**SUPPLIED DATA:**
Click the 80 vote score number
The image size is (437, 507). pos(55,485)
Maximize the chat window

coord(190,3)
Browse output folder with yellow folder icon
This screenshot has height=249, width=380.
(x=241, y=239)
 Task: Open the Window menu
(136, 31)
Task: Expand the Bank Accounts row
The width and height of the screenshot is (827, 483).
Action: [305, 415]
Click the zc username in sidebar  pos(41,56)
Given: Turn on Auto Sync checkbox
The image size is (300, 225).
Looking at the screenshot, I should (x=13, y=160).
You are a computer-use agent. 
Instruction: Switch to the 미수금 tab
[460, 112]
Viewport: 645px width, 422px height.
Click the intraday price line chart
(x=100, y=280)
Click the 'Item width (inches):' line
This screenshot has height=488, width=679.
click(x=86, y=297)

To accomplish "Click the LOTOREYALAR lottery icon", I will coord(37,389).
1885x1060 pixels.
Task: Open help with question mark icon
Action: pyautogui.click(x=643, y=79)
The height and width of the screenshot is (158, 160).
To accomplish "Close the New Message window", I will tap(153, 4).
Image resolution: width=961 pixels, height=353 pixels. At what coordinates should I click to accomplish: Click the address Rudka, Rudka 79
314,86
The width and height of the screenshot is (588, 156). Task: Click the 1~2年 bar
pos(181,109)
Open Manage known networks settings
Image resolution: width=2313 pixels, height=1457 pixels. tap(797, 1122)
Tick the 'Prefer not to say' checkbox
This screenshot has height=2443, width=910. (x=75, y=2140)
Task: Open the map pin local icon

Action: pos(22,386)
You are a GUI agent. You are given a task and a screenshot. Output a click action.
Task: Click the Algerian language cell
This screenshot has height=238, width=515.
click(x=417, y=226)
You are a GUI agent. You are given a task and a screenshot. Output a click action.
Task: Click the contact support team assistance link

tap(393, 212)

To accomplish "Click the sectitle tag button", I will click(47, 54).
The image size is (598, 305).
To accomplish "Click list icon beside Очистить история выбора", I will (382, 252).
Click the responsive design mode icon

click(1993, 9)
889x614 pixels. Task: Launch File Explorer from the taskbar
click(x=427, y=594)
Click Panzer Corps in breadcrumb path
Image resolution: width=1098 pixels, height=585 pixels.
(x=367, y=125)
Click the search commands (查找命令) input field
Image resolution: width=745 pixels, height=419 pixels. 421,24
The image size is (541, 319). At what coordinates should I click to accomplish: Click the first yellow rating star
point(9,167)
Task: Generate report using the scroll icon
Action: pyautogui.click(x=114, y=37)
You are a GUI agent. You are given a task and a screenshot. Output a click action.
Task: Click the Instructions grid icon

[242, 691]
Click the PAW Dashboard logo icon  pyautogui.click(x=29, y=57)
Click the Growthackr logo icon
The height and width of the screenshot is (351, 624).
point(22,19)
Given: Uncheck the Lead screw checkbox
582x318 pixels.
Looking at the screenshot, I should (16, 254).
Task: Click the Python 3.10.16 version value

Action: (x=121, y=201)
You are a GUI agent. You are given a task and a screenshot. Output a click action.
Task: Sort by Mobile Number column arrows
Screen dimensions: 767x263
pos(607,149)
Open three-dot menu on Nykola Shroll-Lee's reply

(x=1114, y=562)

**EXERCISE TASK:** List every line in the records above that contains the word "accomplish", copying each one in full.

**RESULT:**
To accomplish "Click the LOTOREYALAR lottery icon", I will coord(37,389).
To accomplish "Close the New Message window", I will tap(153, 4).
Image resolution: width=961 pixels, height=353 pixels. At what coordinates should I click to accomplish: Click the address Rudka, Rudka 79
To accomplish "Click the sectitle tag button", I will click(47, 54).
To accomplish "Click list icon beside Очистить история выбора", I will (382, 252).
The image size is (541, 319). At what coordinates should I click to accomplish: Click the first yellow rating star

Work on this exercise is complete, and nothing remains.